# TASK DIRECTIONS:
When the line containing "[LINKEDIN] (283, 261)" is found in the data below, copy it and each line after it through the line containing "[url] (246, 1129)", exactly and with no others.

═══ MATERIALS PROVIDED

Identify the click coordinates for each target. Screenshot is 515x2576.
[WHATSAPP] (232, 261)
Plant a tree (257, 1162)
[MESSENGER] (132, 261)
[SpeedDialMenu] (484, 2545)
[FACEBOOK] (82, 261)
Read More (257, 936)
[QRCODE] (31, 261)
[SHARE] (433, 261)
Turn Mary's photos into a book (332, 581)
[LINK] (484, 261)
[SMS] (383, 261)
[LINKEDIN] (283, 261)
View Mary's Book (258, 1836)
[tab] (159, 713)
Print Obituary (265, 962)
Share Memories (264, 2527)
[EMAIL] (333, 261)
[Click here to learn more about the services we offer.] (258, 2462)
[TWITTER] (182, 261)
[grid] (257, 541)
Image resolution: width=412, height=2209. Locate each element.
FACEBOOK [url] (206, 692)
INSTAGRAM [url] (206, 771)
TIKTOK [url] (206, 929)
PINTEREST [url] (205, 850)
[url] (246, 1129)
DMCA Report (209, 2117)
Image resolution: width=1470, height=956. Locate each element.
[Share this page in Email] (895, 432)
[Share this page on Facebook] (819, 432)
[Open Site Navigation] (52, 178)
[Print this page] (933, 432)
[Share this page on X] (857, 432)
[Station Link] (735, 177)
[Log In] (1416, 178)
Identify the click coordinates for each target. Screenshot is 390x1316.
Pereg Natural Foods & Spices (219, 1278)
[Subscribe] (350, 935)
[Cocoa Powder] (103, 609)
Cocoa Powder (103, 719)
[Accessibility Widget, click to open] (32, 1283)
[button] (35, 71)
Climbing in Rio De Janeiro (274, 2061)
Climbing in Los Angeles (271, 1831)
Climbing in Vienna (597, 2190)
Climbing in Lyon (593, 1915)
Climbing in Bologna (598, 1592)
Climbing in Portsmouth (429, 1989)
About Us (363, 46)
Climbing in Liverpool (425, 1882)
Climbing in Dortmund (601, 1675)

══════

# RESPONSE TO THE TASK:
[LINKEDIN] (283, 261)
View Mary's Book (258, 1836)
[tab] (159, 713)
Print Obituary (265, 962)
Share Memories (264, 2527)
[EMAIL] (333, 261)
[Click here to learn more about the services we offer.] (258, 2462)
[TWITTER] (182, 261)
[grid] (257, 541)
Image resolution: width=412, height=2209. Locate each element.
FACEBOOK [url] (206, 692)
INSTAGRAM [url] (206, 771)
TIKTOK [url] (206, 929)
PINTEREST [url] (205, 850)
[url] (246, 1129)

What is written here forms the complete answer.